(Or at least bigger than *I* thought, but that’s not as good a title.)

I’m working on Untwisting Scriptures #5, “Suffering, Death (to Self), and Life.”

In preparation for that, I’m studying all the uses in the New Testament of the Greek words that indicate some form of suffering. Which brought me to the Greek word dioko (Strong number G1377), which is translated “persecute.”

I thought this one would be straightforward and I wouldn’t find much. God forgive me for my assumptions.

Anybody ready for a Bible study? Cause buckle up and here we go.
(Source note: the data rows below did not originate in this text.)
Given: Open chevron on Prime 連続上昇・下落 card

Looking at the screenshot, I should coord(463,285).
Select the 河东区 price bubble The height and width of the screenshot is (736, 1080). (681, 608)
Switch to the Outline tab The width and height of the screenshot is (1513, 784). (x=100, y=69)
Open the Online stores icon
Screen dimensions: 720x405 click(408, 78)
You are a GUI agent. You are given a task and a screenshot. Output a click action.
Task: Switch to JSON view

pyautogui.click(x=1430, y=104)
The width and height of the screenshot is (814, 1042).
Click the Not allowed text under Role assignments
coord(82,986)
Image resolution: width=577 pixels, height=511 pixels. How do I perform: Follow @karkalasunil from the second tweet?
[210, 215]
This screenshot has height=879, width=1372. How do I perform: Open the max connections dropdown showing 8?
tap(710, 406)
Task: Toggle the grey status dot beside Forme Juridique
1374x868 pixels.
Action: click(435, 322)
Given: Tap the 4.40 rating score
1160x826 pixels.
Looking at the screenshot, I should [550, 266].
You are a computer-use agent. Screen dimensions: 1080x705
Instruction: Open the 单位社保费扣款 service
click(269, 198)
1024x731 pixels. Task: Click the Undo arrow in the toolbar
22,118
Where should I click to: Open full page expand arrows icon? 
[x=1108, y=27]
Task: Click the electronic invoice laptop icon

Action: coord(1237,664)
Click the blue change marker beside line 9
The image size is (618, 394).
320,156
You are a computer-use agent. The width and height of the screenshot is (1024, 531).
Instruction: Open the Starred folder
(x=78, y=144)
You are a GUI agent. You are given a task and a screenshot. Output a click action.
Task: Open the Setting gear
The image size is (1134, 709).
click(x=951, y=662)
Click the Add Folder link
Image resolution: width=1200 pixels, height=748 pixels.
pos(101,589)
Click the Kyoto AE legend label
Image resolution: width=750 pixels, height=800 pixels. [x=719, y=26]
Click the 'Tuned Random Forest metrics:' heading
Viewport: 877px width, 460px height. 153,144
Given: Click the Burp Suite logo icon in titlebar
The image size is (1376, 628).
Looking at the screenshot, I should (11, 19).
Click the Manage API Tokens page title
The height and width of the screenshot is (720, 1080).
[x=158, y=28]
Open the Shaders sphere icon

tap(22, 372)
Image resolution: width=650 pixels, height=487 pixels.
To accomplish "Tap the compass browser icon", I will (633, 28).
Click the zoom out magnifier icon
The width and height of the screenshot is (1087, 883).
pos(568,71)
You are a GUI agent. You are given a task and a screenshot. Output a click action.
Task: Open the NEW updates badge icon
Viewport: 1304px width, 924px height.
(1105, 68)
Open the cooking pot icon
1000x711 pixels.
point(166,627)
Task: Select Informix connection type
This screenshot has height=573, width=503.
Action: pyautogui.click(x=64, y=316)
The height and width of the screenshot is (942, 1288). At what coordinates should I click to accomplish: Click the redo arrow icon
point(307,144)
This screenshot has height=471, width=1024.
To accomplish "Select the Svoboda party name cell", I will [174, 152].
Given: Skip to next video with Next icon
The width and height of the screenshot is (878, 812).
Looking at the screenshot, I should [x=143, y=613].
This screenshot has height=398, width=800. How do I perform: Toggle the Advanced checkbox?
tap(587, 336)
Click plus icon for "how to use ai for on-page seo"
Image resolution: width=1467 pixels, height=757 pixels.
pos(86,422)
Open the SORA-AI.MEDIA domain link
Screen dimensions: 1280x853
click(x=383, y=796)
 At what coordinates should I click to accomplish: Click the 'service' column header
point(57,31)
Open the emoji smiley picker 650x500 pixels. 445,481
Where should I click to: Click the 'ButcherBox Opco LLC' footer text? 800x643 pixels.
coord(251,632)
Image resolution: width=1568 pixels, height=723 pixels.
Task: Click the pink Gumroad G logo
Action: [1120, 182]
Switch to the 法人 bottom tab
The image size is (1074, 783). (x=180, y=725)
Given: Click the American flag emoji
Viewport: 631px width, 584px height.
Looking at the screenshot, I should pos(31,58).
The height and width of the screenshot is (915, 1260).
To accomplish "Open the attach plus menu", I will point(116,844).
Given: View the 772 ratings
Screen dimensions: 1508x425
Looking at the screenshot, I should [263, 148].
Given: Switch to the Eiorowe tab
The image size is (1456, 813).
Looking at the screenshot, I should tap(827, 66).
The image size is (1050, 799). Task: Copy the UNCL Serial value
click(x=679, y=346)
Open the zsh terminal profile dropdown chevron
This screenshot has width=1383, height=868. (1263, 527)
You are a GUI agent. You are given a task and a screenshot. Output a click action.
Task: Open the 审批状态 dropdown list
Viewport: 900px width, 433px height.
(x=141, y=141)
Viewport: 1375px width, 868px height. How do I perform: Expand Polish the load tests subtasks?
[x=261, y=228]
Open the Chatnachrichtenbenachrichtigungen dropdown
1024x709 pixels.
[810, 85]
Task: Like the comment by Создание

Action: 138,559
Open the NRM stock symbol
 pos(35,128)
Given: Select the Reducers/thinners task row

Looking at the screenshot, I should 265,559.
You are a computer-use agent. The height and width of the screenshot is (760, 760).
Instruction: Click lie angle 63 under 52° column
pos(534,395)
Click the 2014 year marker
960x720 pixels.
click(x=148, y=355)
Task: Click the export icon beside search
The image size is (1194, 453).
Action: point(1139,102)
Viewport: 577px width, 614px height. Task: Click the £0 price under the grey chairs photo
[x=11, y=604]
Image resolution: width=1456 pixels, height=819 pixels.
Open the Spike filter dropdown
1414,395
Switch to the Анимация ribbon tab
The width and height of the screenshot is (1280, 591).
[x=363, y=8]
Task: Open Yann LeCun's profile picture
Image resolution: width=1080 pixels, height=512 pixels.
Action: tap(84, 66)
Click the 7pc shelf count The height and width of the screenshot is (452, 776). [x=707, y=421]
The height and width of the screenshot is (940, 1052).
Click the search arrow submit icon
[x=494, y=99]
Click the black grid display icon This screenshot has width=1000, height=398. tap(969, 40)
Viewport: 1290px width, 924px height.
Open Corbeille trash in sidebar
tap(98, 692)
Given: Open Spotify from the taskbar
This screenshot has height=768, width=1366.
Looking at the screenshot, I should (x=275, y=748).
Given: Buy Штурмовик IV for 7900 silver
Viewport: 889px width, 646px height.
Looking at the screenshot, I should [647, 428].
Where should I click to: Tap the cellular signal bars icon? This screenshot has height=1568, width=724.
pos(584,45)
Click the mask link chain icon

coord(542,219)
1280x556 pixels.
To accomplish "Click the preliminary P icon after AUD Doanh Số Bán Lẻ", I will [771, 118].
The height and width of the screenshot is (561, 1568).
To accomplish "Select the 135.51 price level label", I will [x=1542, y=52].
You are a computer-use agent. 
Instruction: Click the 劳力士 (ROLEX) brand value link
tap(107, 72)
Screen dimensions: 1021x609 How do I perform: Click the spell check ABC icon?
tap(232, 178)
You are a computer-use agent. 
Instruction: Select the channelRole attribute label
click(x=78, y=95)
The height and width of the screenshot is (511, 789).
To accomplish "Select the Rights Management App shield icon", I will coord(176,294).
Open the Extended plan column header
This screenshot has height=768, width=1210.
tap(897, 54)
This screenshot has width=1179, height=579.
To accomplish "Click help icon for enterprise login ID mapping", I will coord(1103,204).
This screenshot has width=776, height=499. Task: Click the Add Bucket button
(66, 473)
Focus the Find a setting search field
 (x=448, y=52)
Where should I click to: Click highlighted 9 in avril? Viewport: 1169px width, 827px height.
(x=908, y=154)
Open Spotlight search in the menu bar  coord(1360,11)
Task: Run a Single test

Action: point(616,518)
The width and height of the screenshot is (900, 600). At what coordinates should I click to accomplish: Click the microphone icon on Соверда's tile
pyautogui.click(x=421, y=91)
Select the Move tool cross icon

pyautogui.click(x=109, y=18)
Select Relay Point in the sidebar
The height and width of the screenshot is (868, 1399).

What “persecution” means in the New Testament

Many New Testament Scriptures make very clear that in its negative sense, the Greek word translated “persecution” (literally “chasing after,” Strong’s number G1377) indicates being “chased after” in order to be actively abused: to be stoned, beaten, and even crucified. (It can also mean “chased after” in order to be passively abused: to be cast out into utter isolation from all interaction with the people the Christians had always known as their people.)

But having examined all uses of this word in the New Testament, I’d like to zero in on just one of them. One fascinating use of this word is in Galatians 4:29, when Paul was in the middle of describing the differences between the Old Covenant and the New Covenant.

Hang with me. We’re diving in.

“Persecution” in Galatians 4

The book of Galatians is all about helping the New Covenant people of God stand firm in the New Covenant in spite of the pressures and even persecutions they experienced from the Jews—and more specifically, the Judaizers (Jews who claimed to be Christians but thought one needed to be a Jew, even a proselytized Jew, in order to be a Christian). Paul had very strong—very strong—censure against these false teachers.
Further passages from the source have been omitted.